### [TO BE DONE]
Please pick out and copy each line of the entries below that contains the word "Expand".
----------------
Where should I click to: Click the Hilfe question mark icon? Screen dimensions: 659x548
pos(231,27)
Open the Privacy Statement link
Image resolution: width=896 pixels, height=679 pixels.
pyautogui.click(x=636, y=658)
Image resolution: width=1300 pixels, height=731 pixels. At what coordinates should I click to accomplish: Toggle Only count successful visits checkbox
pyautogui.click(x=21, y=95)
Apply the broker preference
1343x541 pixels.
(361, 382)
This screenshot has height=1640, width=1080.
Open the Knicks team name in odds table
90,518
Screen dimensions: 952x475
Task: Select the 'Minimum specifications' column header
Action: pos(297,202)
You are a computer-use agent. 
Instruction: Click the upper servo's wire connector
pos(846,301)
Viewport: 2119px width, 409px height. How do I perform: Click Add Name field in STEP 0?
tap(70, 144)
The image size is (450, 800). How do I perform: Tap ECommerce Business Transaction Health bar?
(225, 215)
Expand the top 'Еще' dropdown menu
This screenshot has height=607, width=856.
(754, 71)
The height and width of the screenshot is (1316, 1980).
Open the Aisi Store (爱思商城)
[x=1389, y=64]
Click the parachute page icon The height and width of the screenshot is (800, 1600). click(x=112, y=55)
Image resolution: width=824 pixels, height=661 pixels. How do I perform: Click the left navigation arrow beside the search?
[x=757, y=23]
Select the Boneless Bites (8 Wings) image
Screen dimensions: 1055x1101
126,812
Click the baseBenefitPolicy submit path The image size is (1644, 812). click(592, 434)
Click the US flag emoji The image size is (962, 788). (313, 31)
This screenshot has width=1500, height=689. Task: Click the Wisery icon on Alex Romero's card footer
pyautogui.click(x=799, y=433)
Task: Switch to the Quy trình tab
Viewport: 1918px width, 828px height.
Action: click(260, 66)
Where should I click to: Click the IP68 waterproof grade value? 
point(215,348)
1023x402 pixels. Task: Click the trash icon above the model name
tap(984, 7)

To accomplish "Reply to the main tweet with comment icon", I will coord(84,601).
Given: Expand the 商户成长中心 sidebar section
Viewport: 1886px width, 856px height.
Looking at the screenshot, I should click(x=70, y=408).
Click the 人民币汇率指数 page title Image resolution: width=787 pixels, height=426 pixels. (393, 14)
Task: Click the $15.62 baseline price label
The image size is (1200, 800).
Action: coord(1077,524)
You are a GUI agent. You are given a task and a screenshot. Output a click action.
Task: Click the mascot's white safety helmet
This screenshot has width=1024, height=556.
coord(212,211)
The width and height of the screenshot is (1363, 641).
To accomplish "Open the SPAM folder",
----------------
### [SOLUTION FOR THIS EXERCISE]
Expand the top 'Еще' dropdown menu
Given: Expand the 商户成长中心 sidebar section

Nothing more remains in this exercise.